Chilled

55 2 0
                                    


Ursula hated Trenwith.

She could not remember the last time she had been here. Her father had closed the house over ten years ago, in the years following her mother's death. They had never been back. The closest she had ever been was their house in Truro. But even visits there had been brief and uncommon. Father preferred to reside in London. And so did Ursula.

She looked around her new bedroom. It was much smaller than the one she had in their London house. And not nearly as fashionable or comfortable.

Her white muslin nightgown was easily the most fashionable thing in sight. How depressing.

It was also cold. The early spring air outside was pleasant, but the halls and rooms of Trenwith seemed permanently chilled. She pulled her wooden scarf more tightly around her shivering body.

Ursula looked around the newly inhabited room. The white sheets that had covered every piece of furniture and painting had only been removed last night. When they had walked into the cold, dark house the night before, all the white drapings had looked like ghosts.

Ursula found a bell on the dresser and rang it several times, taking the opportunity to further inspect her dissatisfactory surroundings.

Her maid, a timid and exceedingly plain girl, crept cautiously into the room.

"Are you ready to dress, Miss Ursula?"

"Jane, why is there no fire in my hearth?" In London, there was always a fire when she awoke.
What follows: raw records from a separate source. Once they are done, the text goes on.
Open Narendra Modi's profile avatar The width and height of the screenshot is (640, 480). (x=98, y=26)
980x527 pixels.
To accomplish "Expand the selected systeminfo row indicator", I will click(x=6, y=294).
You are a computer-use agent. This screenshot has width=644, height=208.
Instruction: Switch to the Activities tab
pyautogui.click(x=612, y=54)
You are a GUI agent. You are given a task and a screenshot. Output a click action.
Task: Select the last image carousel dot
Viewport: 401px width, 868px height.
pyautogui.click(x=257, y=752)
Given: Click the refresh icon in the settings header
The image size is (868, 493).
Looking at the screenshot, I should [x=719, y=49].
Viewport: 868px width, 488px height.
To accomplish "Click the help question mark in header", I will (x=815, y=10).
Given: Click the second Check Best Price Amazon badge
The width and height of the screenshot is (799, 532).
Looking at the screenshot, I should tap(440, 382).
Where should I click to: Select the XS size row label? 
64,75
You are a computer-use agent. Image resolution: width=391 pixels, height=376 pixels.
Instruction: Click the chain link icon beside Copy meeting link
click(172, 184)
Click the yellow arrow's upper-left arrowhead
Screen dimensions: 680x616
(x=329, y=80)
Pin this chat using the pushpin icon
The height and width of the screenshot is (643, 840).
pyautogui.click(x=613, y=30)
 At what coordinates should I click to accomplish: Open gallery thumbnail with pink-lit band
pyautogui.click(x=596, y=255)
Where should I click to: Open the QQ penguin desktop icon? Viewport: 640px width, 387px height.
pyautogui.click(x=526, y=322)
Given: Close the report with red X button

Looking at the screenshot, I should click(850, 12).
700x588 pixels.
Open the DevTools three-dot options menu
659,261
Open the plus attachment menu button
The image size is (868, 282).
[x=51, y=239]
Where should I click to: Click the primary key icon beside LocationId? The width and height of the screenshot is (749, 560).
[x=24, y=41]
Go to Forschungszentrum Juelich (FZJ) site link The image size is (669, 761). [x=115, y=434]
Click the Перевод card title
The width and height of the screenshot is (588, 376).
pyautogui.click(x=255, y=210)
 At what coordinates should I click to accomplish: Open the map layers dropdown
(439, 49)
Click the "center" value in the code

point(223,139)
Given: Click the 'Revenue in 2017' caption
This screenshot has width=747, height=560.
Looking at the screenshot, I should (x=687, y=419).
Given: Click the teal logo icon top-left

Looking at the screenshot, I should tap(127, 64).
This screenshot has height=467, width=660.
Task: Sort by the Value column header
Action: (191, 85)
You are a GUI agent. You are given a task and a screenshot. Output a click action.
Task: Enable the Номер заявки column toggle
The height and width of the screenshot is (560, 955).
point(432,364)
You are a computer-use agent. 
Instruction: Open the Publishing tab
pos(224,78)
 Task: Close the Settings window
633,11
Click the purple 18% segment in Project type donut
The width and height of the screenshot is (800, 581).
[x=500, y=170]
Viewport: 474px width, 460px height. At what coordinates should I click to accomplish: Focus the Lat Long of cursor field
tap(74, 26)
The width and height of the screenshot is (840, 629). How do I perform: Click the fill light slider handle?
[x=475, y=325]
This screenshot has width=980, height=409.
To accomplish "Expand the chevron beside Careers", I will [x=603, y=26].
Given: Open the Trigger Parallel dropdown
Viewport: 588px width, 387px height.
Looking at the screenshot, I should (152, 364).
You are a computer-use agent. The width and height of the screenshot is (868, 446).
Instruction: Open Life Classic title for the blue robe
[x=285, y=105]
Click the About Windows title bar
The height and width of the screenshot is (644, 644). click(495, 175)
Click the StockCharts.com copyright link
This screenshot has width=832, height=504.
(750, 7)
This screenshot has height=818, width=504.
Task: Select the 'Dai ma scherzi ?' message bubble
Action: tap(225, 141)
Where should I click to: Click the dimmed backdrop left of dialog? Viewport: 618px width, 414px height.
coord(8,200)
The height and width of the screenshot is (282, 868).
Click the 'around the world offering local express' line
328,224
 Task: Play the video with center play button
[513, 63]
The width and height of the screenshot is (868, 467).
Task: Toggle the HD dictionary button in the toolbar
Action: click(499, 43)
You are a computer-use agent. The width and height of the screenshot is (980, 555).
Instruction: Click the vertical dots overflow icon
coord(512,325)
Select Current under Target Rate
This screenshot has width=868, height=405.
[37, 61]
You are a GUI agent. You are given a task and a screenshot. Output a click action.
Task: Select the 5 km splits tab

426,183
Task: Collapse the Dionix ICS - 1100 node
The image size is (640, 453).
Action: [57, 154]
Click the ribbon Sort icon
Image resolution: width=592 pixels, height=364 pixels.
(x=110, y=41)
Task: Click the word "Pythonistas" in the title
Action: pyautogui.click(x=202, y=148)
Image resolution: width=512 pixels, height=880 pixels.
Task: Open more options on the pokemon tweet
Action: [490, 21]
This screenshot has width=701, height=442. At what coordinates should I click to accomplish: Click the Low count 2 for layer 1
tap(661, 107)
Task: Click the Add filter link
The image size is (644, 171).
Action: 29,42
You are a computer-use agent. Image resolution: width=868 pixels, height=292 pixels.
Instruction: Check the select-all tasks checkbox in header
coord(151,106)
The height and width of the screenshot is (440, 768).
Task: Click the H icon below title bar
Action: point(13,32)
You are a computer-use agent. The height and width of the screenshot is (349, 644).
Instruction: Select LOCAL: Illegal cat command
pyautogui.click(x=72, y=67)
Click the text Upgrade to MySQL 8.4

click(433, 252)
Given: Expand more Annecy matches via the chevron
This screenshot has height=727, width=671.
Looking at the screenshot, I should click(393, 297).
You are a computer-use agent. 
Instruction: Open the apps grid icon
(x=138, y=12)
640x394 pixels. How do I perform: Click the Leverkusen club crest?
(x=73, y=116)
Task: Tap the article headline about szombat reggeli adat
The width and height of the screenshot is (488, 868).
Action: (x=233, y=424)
Jane turned her dull brown eyes to the cold fireplace, her head sinking lower.

"There were no wood chopped for fires, miss. The menservants meant to chop some today-"

"Chop it now, and build me a fire directly." Ursula's blue eyes were cold. Colder than the empty hearth and colder than any room in Trenwith.

Jane flinched, nodded, curtsied, and scurried out of the room.

Ursula heaved a great sigh as she got back into her bed, sitting up against the headboard and pulling the covers up to her chest. She hated this place. Why had Father sent them here? She knew no one here, and he wasn't even there to introduce her to anyone. She didn't even have a governess. Her old governess had refused to be sent to Cornwall, instead turning in her notice and staying in London. It wasn't as though Ursula had particularly liked the stern governess, but at least she was intelligent company. Now she would have no one for company other than dull, plain, boring Jane.

How was it even fair that her life should be so exceedingly difficult?

                                                                                          * * *

Valentine approached Trenwith House from the back. He had walked through most of the woods surrounding the house, and had even doubled back and found the path he guessed the mysterious girl in the red dress had taken to come in and then leave again. He had considered following her after their initial meeting, but decided it ungentlemanly to stalk an unaccompanied girl through the countryside. Thus the reason he had doubled back later to investigate the way she had come. He wanted to give her plenty of time to leave.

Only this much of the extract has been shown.